You can convince your tea-time friends of the fascinating concept of boiling being a cooling process by first letting them understand that it begins with the transfer of heat from the flame of fire to the individual molecules of water. Heating makes each molecule of water to move increasingly fast as the kinetic energy in them grows (Kabeel et al., 2017). When the molecule of water acquires sufficient energy at the boiling point, it shoots out leaving the surface of the water through evaporation. If a molecule of water attempts to leave without adequate energy to overcome atmospheric pressure, it is kept down to roll around and gain more strength (Yuan et al., 2019). Boiling is deemed a cooling process since when the water reaches the critical point, heat escapes via speedy evaporation (Diaz & Guo, 2017). Fundamentally, boiling occurs the moment liquid turns into gas because as water molecules evaporate, they expel excess heat from the tea. When boiling, hot molecules escape from the teapot thus taking away some heat energy in the process (Khaidarov & Khaidarov, 2016).
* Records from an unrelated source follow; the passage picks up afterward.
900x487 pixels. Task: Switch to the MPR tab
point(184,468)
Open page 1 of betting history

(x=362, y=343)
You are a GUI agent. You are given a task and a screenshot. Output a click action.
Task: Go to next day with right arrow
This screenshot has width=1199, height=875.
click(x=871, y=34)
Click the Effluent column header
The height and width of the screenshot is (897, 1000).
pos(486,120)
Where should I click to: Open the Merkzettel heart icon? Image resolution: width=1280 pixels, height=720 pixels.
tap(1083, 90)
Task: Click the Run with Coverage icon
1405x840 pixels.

This decrease in the heat makes boiling a cooling progression.
Bringing water to a boil while making tea is a progression that cools it since the process lessens the overall temperature. Continued heating makes water molecules to move progressively fast as the kinetic energy in them rises. As vapor evaporates, it carries away heat hence translating to cooling of the water.
References
Diaz, R., & Guo, Z. (2017). Molecular dynamics study of wettability and pitch effects on maximum critical heat flux in evaporation and pool boiling heat transfer. Numerical Heat Transfer, Part A: Applications, 72(12), 891-903. Web.
Jiaqiang, E., Zhang, Z., Tu, Z., Zuo, W., Hu, W., Han, D., & Jin, Y. (2018). Effect analysis on flow and boiling heat transfer performance of cooling water-jacket of bearing in the gasoline engine turbocharger. Applied Thermal Engineering, 130, 754-766. Web.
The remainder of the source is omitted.